Il povero ragazzo aveva in nervi a pezzi, sin da quando era piccolo era sempre stato nella media e i suoi genitori sembravano rassegnati nei suoi confronti, gli avevano ripetuto per anni che doveva stare tranquillo e che bastava fare appena meglio di loro. Il loro tono condiscendente mandava in bestia il ragazzo, che già faticava ad adattarsi al sistema prestabilito e avere la sua famiglia già rassegnata al suo fallimento era una pugnalata. Ma teneva la testa bassa e accettava le cose come gli era stato insegnato.
Era sempre stato un bambino riservato, interessato per lo più alla biologia, era in grado di rimanere diversi giorni chiuso nel suo laboratorio e considerando la scarsa attenzione del resto della famiglia capitava anche discretamente spesso. Sarebbe stato felice di ottenere il minimo sindacale e passare il resto della sua vita in compagnia di organismi monocellulari.
Ma dopo Judith la situazione era cambiata e ora che il giorno era giunto pensava che avrebbe vomitato nel simulatore.
Era vestito di grigio come tutti i giovani e sedeva nello stanzone d’attesa tremando come una foglia, la fase di smistamento era lunga poiché ogni ragazzo veniva accompagnato singolarmente al suo simulatore per iniziare la prova, il test in sé non durava moltissimo, al punto che probabilmente i primi ragazzi entrati avevano già concluso.

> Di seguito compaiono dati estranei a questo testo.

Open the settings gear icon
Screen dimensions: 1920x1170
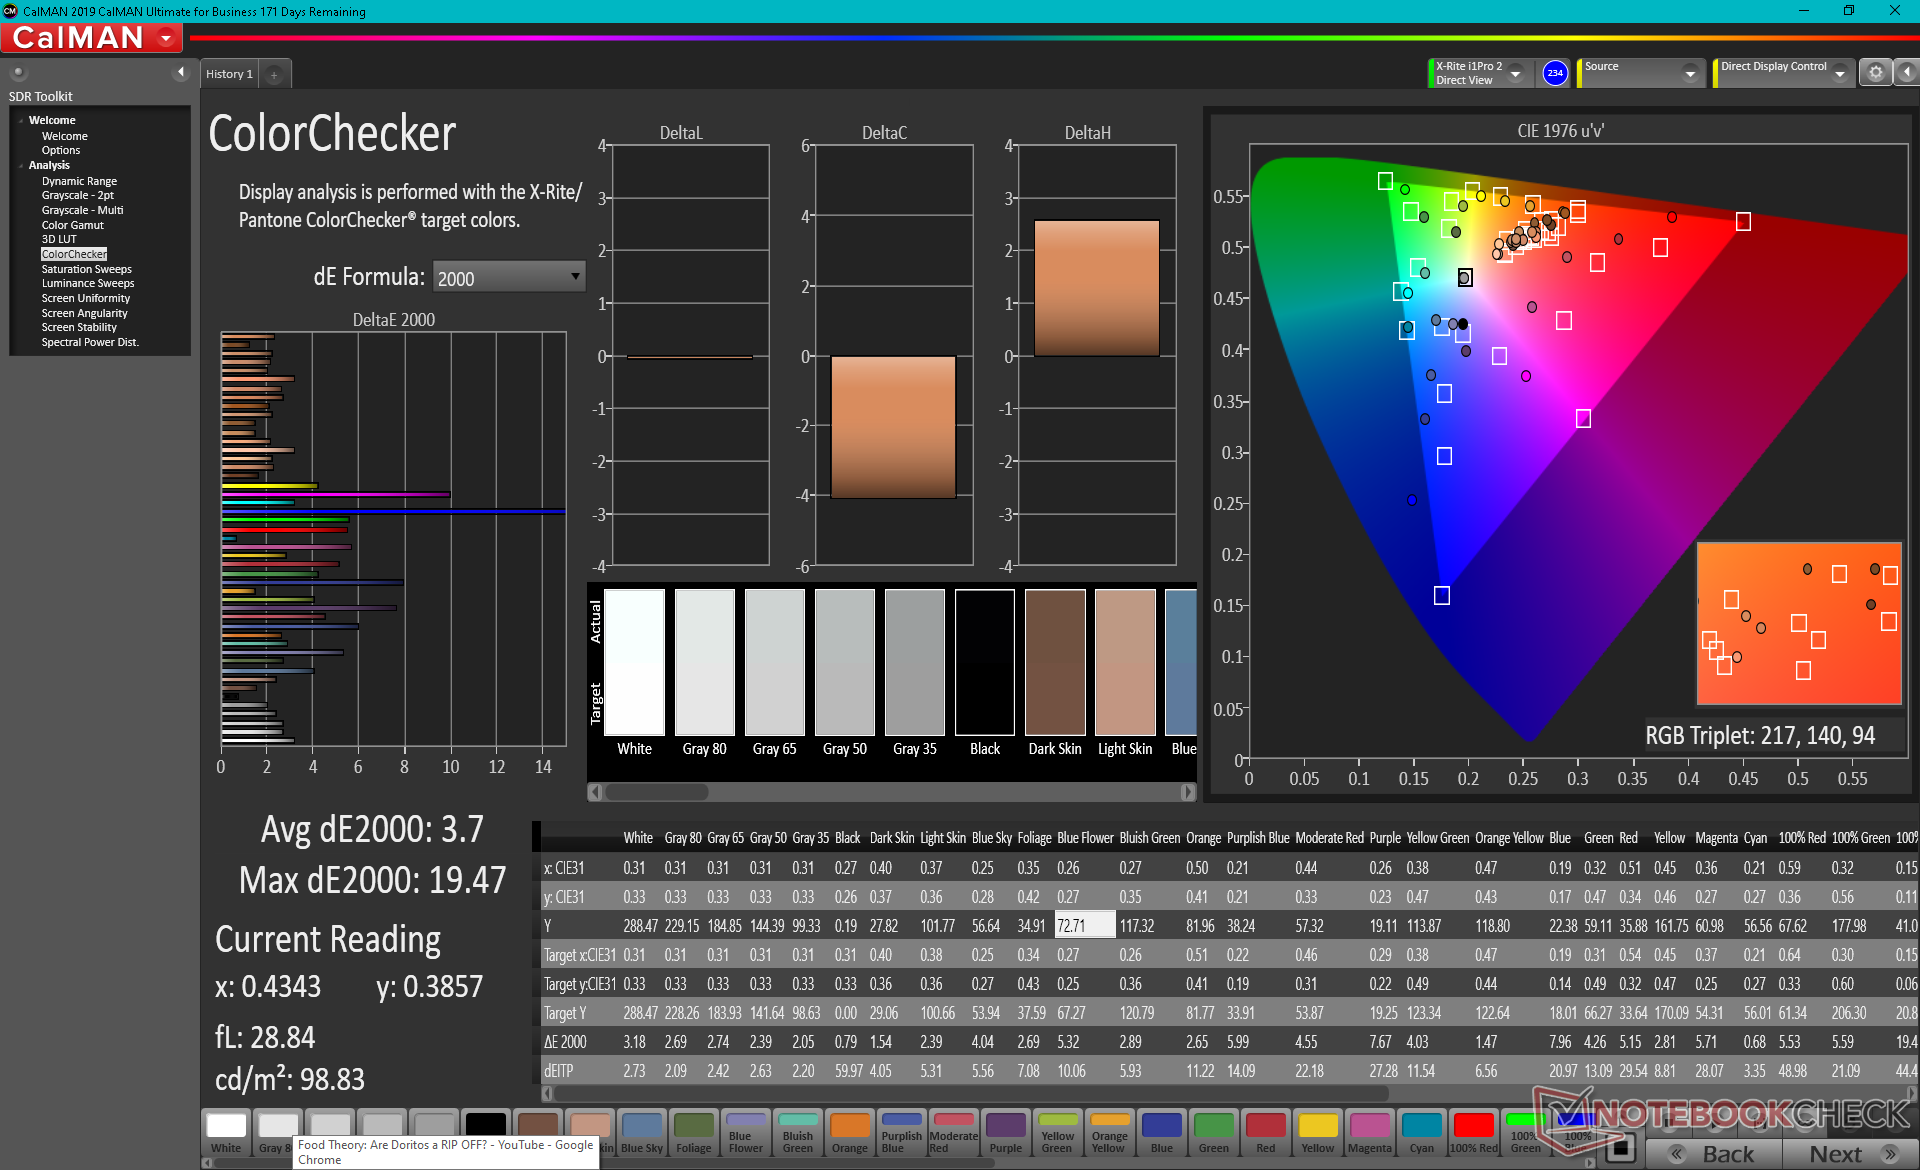[1875, 73]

“Ragazzo tutto bene?” Malakye sobbalzò, davanti a lui una donna dai lunghi capelli biondi e il sorriso gentile lo guardava in attesa, probabilmente lo aveva già chiamato un paio di volte “Non devi essere preoccupato, andrà tutto bene, adesso seguimi è il tuo turno”

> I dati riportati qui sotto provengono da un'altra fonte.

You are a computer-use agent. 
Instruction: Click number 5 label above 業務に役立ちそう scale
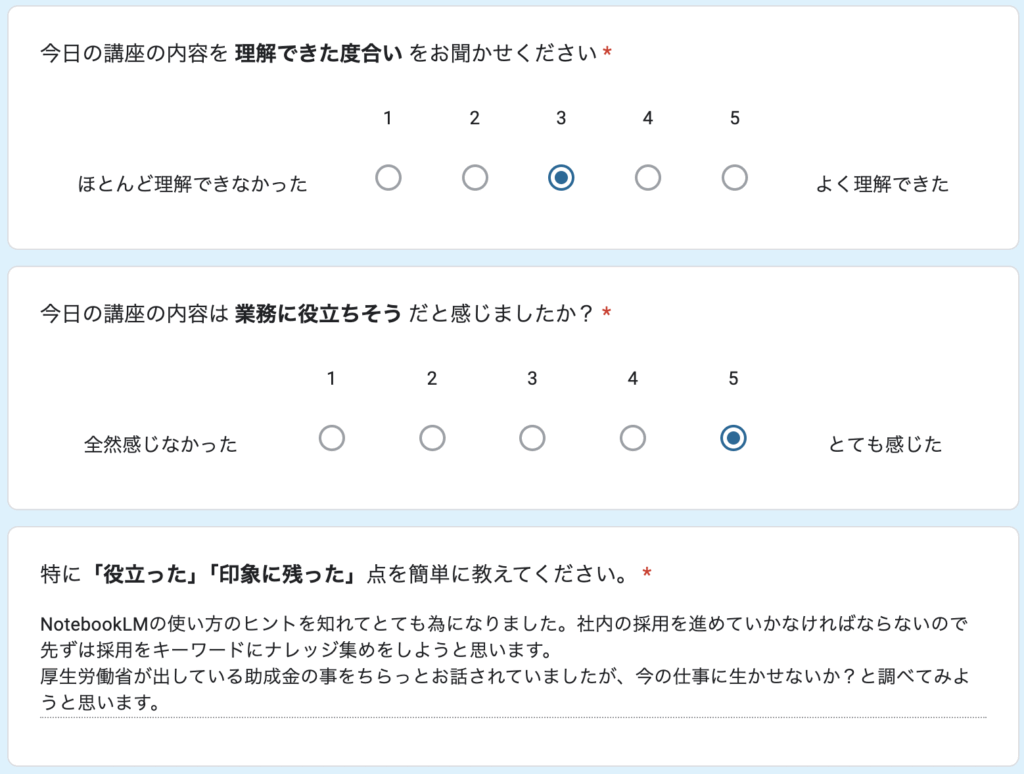(733, 379)
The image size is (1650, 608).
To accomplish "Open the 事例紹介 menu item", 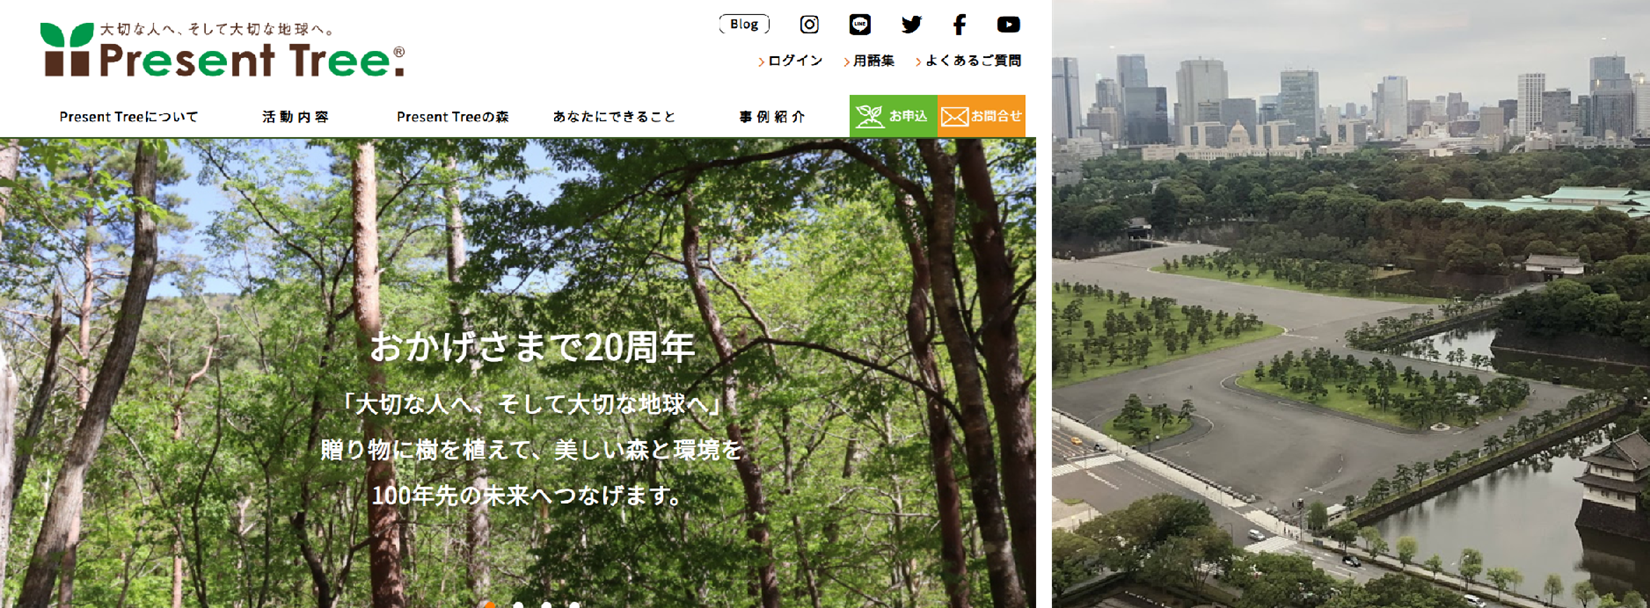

Cercando di darsi un contegno s’incamminò dietro di lei. Non incontrarono nessuno nei corridoi, anche se passarono molti simulatori non si sentiva nulla, il silenzio era quasi assordante, infine si fermarono davanti ad una porta con una luce verde sopra, la donna passò una mano sul sensore e il battente scivolò via con un fussh.
“Buona fortuna!” gli disse prima che la porta si richiudesse e Malkye rimase solo.

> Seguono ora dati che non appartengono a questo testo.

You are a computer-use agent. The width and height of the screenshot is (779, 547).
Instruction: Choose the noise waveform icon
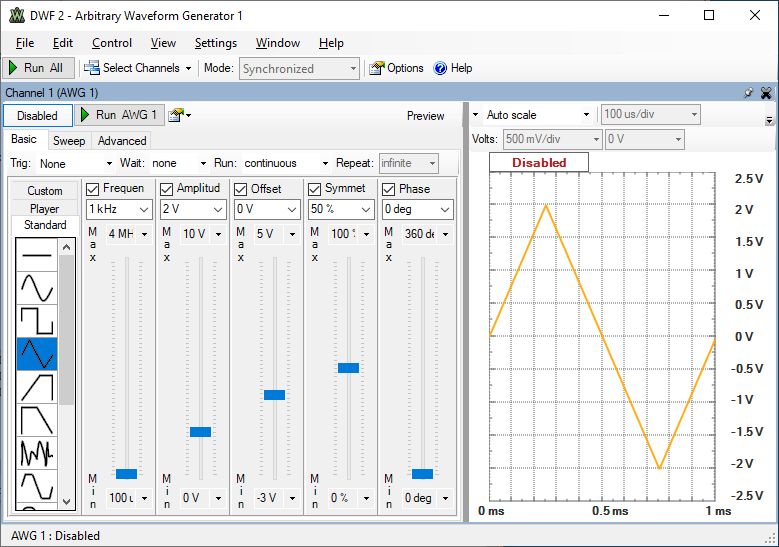pos(37,453)
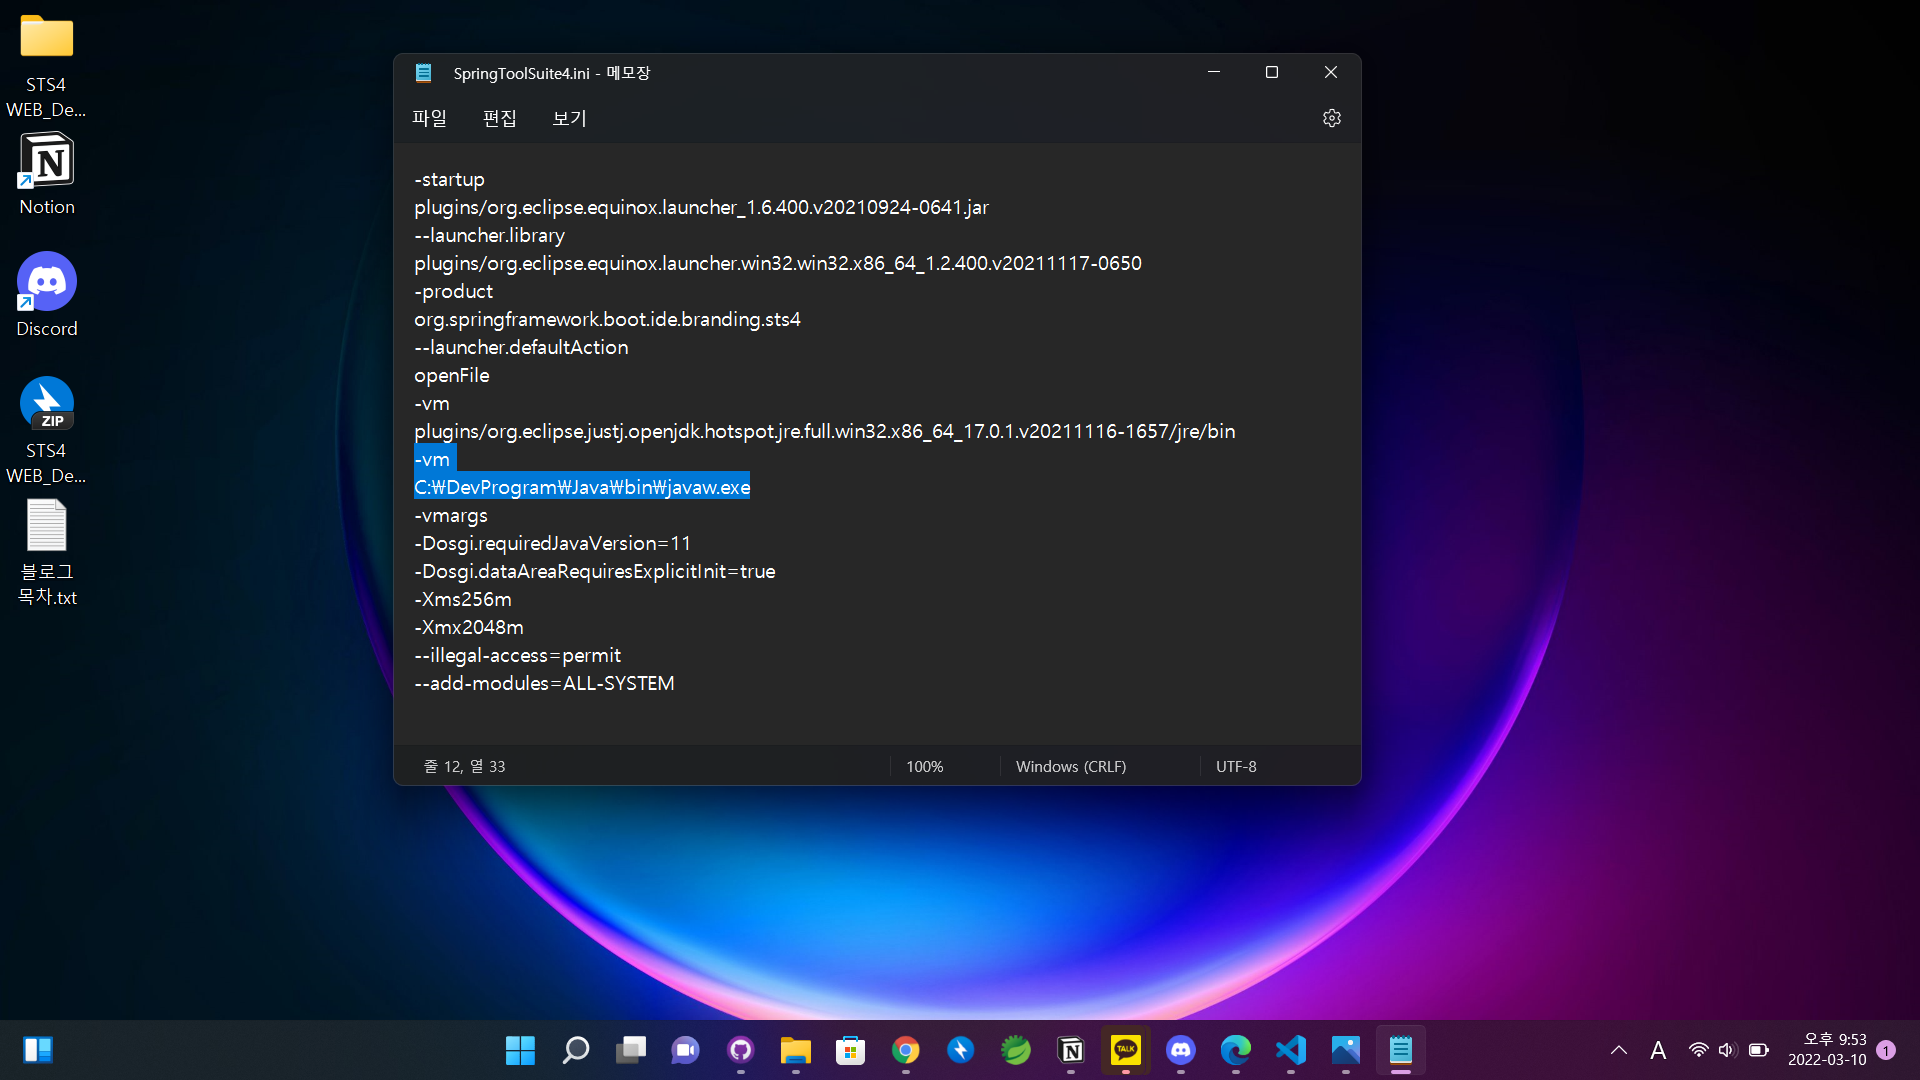
Task: Open Discord desktop shortcut
Action: (x=47, y=295)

Lo spazio all’interno del simulatore era poco, c’era giusto una pedana davanti alla porta poco più grande di un tombino, il punto dove si trovava ora il ragazzo; e di fronte a lui una poltrona imbottita dall’aria molto comoda. Ovviamente sapeva già cosa aspettarsi, aveva provato decine di riproduzioni dei simulatori, dopo l’incidente di Julith ne avevano installato uno anche in casa così che lui potesse passarci più tempo possibile.
Si accomodò, stendendo le braccia sui braccioli, e lasciò che la poltrona si rimodellasse per rendere la posizione più comoda possibile per la sua corporatura, infine s’inclinò all’indietro di quarantacinque gradi e ruotò di un mezzo giro posizionandolo davanti al grande schermo che occupava la parte posteriore della capsula.
“Ora le somministreremo un tranquillante così che la prova non sia compromessa” la voce uscì metallica da un alto parlante nascosto. Lo avevano avvertito anche di questo, tutti i candidati venivano ridotti ad uno stato simile alla trance per allontanare la tensione. In passato alcune famiglie per addestrare i propri figli li avevano sottoposti ad una dose troppo massiccia del farmaco causando loro diversi tipi di problemi: dall’assuefazione a danni nervosi; così era diventato illegale.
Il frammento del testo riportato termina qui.